This year, each installment of the Galim newsletter will feature one individual whose work and activism significantly impact the Jews of Color field and, perhaps, inspire others to do the same. These features will also show how programs and supports within the Jewish organizational ecosystem helped to enable the individual to have the impact they do today. The JoCI is extremely excited to begin the new year by featuring Yoshi Silverstein, whose rich experiences in the Jewish communal ecosystem have helped him become an effective and thoughtful leader.
Silverstein founded Mitsui Collective, a community-based organization which helps people to fully embody their values through whole-body Jewish learning and practice, with a particular focus on somatic approaches to building antiracist communities and culture. Joyful movement, breathwork, music, and nature connection are just some of the tools Mitsui Collective employs in its workshops and engagements. By establishing a mind-body-soul connection in the struggle against institutional racism, Silverstein and Mitsui Collective represent an exciting new methodology in the fight against racism, and in the JoC field at large.
Growing up, Silverstein knew that in order to make an impact in the Jewish institutional ecosystem he, in large part, had to make his own way through it. His mother is Chinese, and a Jew by Choice, and his father grew up Eastern European Ashkenazi, but hadn’t really participated in Jewish life beyond his bar mitzvah. “As a kid and then teenager, there wasn’t as much Jewish knowledge or cultural immersion [in my family] as others with deeper roots” Silverstein explained. “While my parents were committed to raising a Jewish family, we didn’t have the sort of institutional knowledge or memory that other more established families and communities may have. I’ve been lucky to find all these different fellowships and learning opportunities, but by and large, I’ve had to figure all that out on my own.”
An early experience that made him a lifelong champion of Jewish communal education took place in the Hebrew school program at Silverstein’s childhood synagogue in Spokane, WA — where, he emphasizes, his parents are now both pillars of the community; his father is current Temple president, and his mother has served two separate terms as well. With the encouragement of his Rabbi and Hebrew school teacher, Silverstein discovered his innate skill and fascination with Jewish liturgy and learning. Silverstein then further deepened both his learning and leadership through a range of cohort-based programs in the Jewish community, such as a high school leadership seminar with USY (United Synagogue Youth), and the Cornerstone Fellowship with Foundation for Jewish Camp.
“There’s something extremely powerful about peer-to-peer cohort-based learning, which really shapes and frames the learning in a unique way” said Silverstein. “I think that’s a metaphor for all Judaism. And that’s part of our core pedagogy at Mitsui Collective — to learn in chevruta, in deep relationship with other people. Sometimes that’s with text. Sometimes it’s with a tennis ball, or a staff, or in nature. There’s something deeply Jewish about being in a community of practice, which is really what cohort-based learning is all about.”
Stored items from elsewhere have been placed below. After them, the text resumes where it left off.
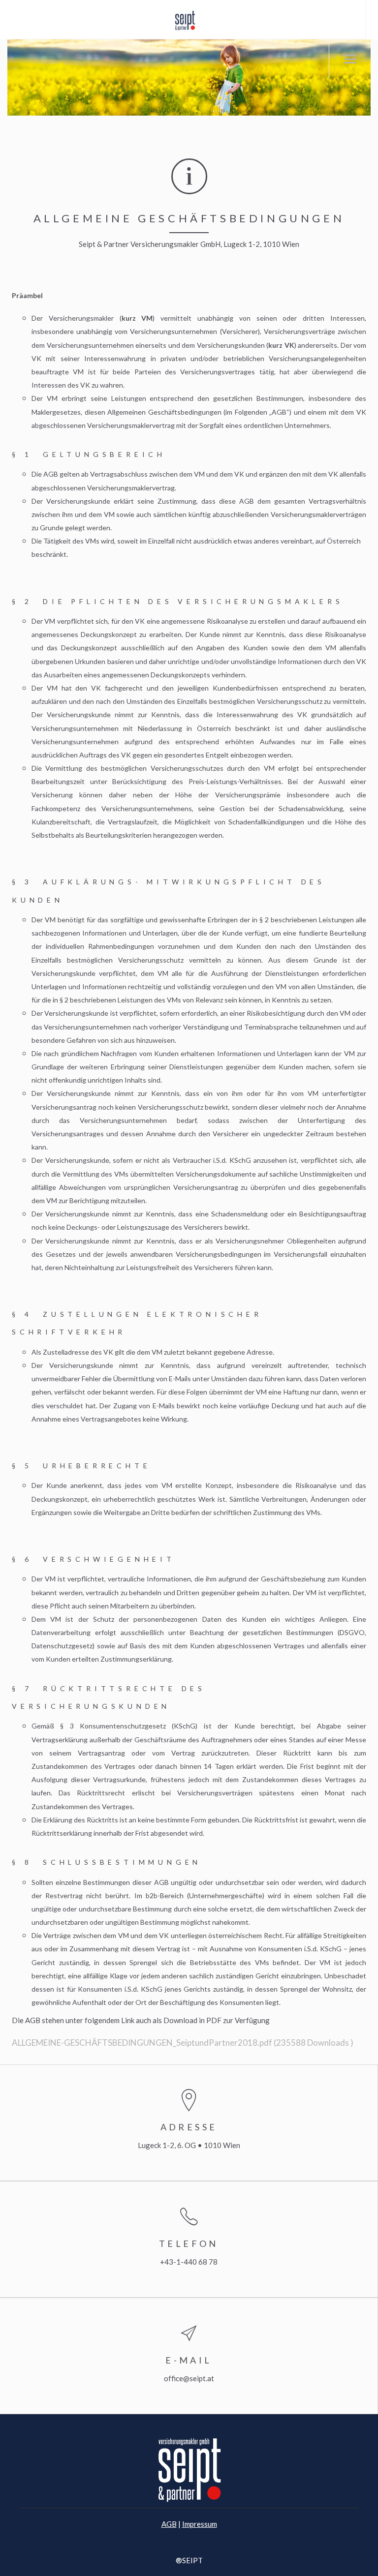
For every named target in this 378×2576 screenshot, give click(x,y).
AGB (169, 2523)
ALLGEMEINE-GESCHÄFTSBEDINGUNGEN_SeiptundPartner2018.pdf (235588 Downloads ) (182, 2042)
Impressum (199, 2523)
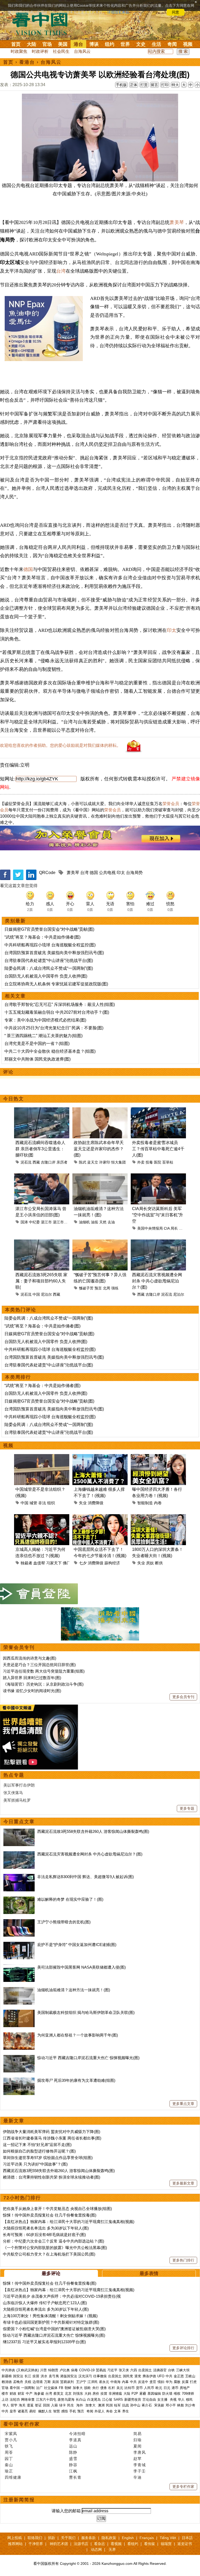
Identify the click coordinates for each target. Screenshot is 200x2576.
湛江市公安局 (64, 1222)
Silverstein believes he is not alone as a Jew of Color in having to forge one’s own path through Jewish institutions. It wasn’t until he joined an all-JoC cohort of Bend the Arc’s Selah Leadership Program that the powerful potential of building solidarity and belonging with other Jews of Color became clear to him. “I hadn’t realized that in all these other Jewish spaces, I hadn’t been able to bring my full self. All these ways of being Jewish that I had seen [until then] were very subtly missing something, and I didn’t even realize it… Selah helped me bring together all these aspects of my identity and experience that I thought had nothing to do with being Jewish.” He recalled a profound memory of performing a martial arts kata during a talent show in front of his JoC co-fellows. “Looking back, there is actually a clear line between Selah and the work I do at Mitsui Collective, which is all about bringing together embodied learning and somatic experience into Jewish leadership and community building.”
“The power of fully embodying JoC experience is made possible only when JoC are able to congregate and learn from one another’s experiences,” said Silverstein. This means that we must continue to forge a future where all racialized identities can fully embody their Jewishness—to achieve a state of radical belonging where being JoC is “part of how you move and exist in the world… something you don’t even have to think about, because it is so deeply a part of what you are.”
This is by no means a straightforward task. In his time as a Jewish leader, Silverstein’s position in the landscape has revealed to him the complex internal dynamics that arise in JoC spaces, especially as increasing attention is paid to the lack of diversity in the Jewish communal ecosystem. Simultaneously, exciting partnerships and communities are formed as JoC connect with and learn from one another. Silverstein compares this uniquely JoC path of self-discovery leading into community building to the experience of practicing music first alone, and then with a group. “At first, you’re just practicing something in isolation,” he said. “Maybe just a simple chord progression. But then suddenly, you’re playing some music together. And you find these moments of incredible synergy where it all comes together. And you’re like, look at that. I just did it. It was in my fingers. It was in my body and I didn’t have to think about it, it was just there.”